The combination of the NVIDIA H200 and Kubernetes orchestration offers a significant strategic advantage by creating an elastic, enterprise-grade AI infrastructure that can scale on demand, optimise costs, and accelerate time-to-insight. This setup allows businesses to consolidate their infrastructure, running workloads that previously needed large clusters on fewer, more powerful H200 nodes, which provides a dual benefit of performance efficiency and cost control. The resulting platform is not only high-performing for current needs but is also resilient and adaptable to future demands, such as new AI models and multi-cloud strategies, without requiring constant and disruptive redesigns. For IT leaders, this investment positions their infrastructure to be durable, efficient, and cost-justified, ensuring a sustained return on investment (ROI) from their AI initiatives.

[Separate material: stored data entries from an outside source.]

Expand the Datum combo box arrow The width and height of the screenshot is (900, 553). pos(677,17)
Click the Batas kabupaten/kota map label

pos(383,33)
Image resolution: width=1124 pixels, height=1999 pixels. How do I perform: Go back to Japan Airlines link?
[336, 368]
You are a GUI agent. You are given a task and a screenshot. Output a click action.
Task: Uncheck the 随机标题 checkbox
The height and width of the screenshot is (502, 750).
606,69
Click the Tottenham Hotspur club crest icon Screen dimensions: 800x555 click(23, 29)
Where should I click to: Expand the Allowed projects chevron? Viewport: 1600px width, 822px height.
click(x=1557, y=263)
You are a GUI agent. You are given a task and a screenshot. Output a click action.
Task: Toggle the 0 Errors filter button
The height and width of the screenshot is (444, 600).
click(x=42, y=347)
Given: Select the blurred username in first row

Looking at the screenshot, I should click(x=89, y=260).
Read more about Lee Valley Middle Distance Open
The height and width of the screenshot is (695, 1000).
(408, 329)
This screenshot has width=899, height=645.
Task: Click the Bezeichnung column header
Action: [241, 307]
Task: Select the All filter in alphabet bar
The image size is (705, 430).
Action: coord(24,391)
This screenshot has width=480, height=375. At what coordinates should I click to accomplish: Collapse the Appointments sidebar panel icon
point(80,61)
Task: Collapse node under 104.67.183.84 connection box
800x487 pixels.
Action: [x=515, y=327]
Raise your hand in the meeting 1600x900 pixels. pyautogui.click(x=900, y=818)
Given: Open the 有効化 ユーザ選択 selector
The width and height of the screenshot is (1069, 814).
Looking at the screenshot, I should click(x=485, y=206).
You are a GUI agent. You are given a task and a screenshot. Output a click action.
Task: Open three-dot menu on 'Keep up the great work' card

Yes, the NVIDIA H200 is already in production and supported by hyperscale cloud providers in their managed Kubernetes environments. For instance, Google Cloud has introduced A3 Ultra VMs on Google Kubernetes Engine (GKE), which are powered by NVIDIA H200 GPUs and are designed for large-scale AI training and inference. Similarly, CoreWeave, a specialised GPU cloud provider, has optimised its managed Kubernetes service (CKS) for NVIDIA deployments, including the H200, tailoring its infrastructure for high-throughput AI workloads like generative AI and scientific simulations. This adoption by major providers demonstrates the maturity and enterprise-readiness of H200-powered infrastructure and offers organisations a turnkey path to using this technology at scale.
To maximise the performance of H200 GPUs, Kubernetes can be extended with advanced scheduling and autoscaling patterns. The open-source Kubernetes AI (KAI) Scheduler improves upon default capabilities with features like “gang scheduling,” which ensures all parts of a distributed job start simultaneously to avoid wasting GPU cycles. When paired with the H200’s high-bandwidth interconnects, these scheduling patterns reduce latency for large-scale AI training. For elasticity, Kubernetes’ Horizontal Pod Autoscaler (HPA) can be enhanced with GPU-aware operators. These tools can automatically scale up the number of H200-backed pods during a surge in inference requests and scale them down when demand falls, which effectively balances performance with operational costs.
The ability of Kubernetes to manage GPUs is fundamentally enabled by the device plugin framework. This framework serves as a standard interface that allows hardware vendors like NVIDIA to expose their devices, such as the H200 GPU, as first-class, schedulable resources within a Kubernetes cluster, just like CPU or memory. The NVIDIA Kubernetes Device Plugin, which is part of the GPU Operator stack, implements this standard. It ensures that workloads can properly request and utilise the advanced features of the H200, including its large HBM3e memory and Multi-Instance GPU (MIG) partitions, enabling the automation and consistency required in enterprise environments.